Sensing that the Congress could try and reap a bountiful political harvest from the Women's Reservation Bill, the Bharatiya Janata Party on Saturday tried to claim credit in advance for “ensuring” the passage of the Constitution amendment, which will be placed before the Rajya Sabha for consideration and passing on Monday.
At the same time, opposition to the Bill has begun to show signs of crumbling as differences have erupted in the Janata Dal (United) camp over saying ‘yes' or ‘no' to the Bill.
Following a core committee meeting on the subject called by the main opposition party here on Saturday, BJP president Nitin Gadkari issued a statement that the United Progressive Alliance lacked a majority in the Rajya Sabha, and that it was the BJP which would ensure that all its members were present and voted in favour of the Bill.

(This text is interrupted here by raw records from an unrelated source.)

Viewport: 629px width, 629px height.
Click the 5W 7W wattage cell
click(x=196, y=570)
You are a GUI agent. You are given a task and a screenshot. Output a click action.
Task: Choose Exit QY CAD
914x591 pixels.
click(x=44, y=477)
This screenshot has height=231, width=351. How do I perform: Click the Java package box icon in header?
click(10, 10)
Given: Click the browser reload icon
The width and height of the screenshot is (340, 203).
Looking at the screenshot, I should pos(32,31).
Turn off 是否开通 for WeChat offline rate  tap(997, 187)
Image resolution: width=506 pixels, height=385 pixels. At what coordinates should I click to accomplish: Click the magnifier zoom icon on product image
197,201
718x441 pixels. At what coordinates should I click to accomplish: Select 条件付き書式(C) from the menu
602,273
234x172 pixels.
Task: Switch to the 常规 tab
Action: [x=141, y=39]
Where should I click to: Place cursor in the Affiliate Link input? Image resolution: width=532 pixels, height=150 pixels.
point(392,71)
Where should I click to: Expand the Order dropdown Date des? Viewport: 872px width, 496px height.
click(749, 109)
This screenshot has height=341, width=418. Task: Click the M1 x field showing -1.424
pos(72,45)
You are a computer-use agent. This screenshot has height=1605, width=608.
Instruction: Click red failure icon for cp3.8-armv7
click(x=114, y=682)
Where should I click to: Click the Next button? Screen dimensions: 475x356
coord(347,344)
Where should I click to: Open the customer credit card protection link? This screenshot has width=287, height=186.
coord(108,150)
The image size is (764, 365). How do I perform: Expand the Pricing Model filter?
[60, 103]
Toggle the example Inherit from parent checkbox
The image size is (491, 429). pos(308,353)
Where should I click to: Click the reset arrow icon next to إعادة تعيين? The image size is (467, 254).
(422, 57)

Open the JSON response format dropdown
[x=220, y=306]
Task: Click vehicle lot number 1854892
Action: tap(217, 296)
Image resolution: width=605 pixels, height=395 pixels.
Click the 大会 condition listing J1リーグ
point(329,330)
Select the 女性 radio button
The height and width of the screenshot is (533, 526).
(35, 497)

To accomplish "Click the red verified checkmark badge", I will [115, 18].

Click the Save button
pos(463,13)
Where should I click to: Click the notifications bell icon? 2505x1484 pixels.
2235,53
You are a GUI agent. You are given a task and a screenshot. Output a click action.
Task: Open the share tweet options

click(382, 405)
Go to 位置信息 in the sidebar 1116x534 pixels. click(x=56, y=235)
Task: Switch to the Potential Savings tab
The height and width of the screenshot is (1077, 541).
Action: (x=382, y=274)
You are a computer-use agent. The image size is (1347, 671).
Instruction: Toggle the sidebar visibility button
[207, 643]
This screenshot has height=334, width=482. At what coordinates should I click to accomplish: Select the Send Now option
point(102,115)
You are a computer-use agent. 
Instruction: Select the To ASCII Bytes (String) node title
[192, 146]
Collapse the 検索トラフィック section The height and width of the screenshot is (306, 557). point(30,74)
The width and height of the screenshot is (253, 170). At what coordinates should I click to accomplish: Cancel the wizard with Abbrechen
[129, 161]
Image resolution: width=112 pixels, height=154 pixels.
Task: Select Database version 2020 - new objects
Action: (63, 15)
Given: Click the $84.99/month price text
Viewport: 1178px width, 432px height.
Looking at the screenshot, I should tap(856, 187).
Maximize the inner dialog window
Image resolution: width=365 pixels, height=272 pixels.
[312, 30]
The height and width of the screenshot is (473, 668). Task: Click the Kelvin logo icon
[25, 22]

Mr. Gadkari also recalled that it was the BJP which proposed this at its 1995 National Council meeting and that the National Democratic Alliance government had tried to pass the Bill.
It appears that party managers have also tried to sow seeds of discord in the only NDA partner, the JD(U), which is not supporting the Bill.
Bihar Chief Minister and JD(U) leader Nitish Kumar has issued a statement in Patna signalling that he is not opposed to the Bill, but would prefer a quota for backward caste women within the women's quota, while party president Sharad Yadav has said there was no question of his party supporting the Bill in its current form and that the JD(U) had always supported the idea of a quota within the quota.
What happens in the JD(U) camp on Monday remains to be seen, but the party has not yet issued any whip to its MPs. Some party leaders have blamed Mr. Kumar for trying to break party unity on a cue from the BJP, the coalition partner in Bihar.
“Nitish Kumar wants to keep his government safe and maintain good relations with the BJP…why did he write a note of dissent to the first parliamentary committee chaired by Geeta Mukherjee on this subject? Does he disown that dissent note or is his change of stance opportunistic?” a senior JD(U) leader told The Hindu.
The JD(U) turmoil is nevertheless being seen by pro-Bill parties as the first sign of the crumbling opposition to the Bill.
“There is a clear two-thirds majority for the Bill in the Rajya Sabha. It must be passed, even if that has to happen without a debate,” said Communist Party of India (Marxist) Polit Bureau member Brinda Karat, adding that a small minority should not be allowed to create disorder and prevent the passage of the Bill, which has been pending for 15 years.
As for the consensus building — which some parties like the Rashtriya Janata Dal and the Samajwadi Party are talking about — BJP leader Arun Jaitley pointed out that it requires a time limit. “Patience has run out after 15 years,” he said.